Hopping transport in systems of finite thickness or length

TL;DR

This paper theoretically investigates variable-range hopping transport in finite-thickness systems like wires and thin films, revealing how temperature and dimensionality influence the conduction mechanisms and the applicability of Mott's law.

Contribution

It extends the understanding of hopping transport by analyzing the effects of finite size and dimensionality, deriving new temperature dependencies using percolation theory.

Findings

Mott law applies at high T in 2D and 3D systems

Network breaks into filamentary paths at low T

Deviations from Mott law occur at all T in 1D systems

Abstract

Variable-range hopping transport along short one-dimensional wires and across the shortest dimension of thin three-dimensional films and narrow two-dimensional ribbons is studied theoretically.
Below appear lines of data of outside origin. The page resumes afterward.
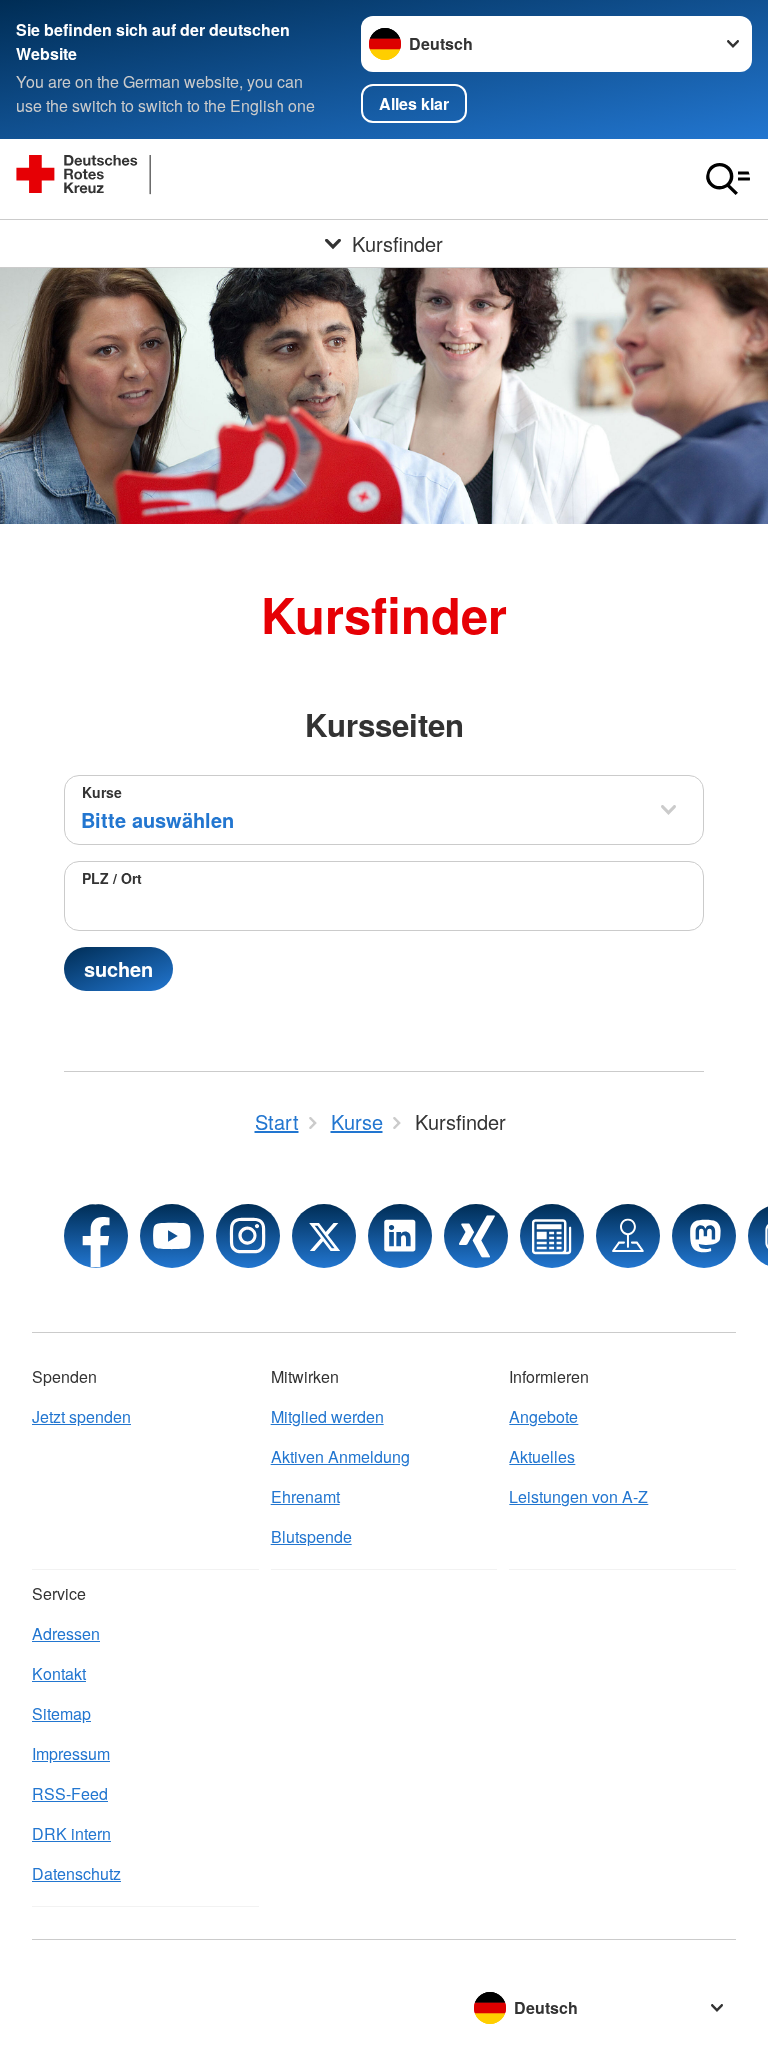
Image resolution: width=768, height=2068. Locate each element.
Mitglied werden (327, 1416)
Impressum (71, 1753)
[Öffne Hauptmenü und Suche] (728, 179)
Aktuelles (542, 1456)
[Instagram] (248, 1236)
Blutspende (311, 1536)
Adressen (66, 1633)
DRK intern (71, 1833)
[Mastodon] (704, 1236)
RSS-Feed (70, 1793)
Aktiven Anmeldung (340, 1456)
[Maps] (628, 1236)
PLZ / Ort (112, 878)
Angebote (543, 1416)
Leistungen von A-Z (578, 1496)
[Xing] (476, 1236)
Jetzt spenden (81, 1416)
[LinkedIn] (400, 1236)
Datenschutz (76, 1873)
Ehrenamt (305, 1496)
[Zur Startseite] (166, 179)
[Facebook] (96, 1236)
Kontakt (59, 1673)
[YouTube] (172, 1236)
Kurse (102, 792)
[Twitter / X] (324, 1236)
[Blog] (552, 1236)
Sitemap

Geometric and transport characteristics of the hopping resistor network are shown to depend on temperature T and the dimensionality of the system. In two and three dimensions the usual Mott law applies at high T where the correlation length of the network is smaller than the sample thickness. As T decreases, the network breaks into sparse filamentary paths, while the Mott law changes to a different T-dependence, which is derived using the percolation theory methods. In one dimension, deviations from the Mott law are known to exist at all temperatures because of rare fluctuations. The evolution of such fluctuations from highly-resistive "breaks" at high T to highly-conducting "shorts" at low T is elucidated.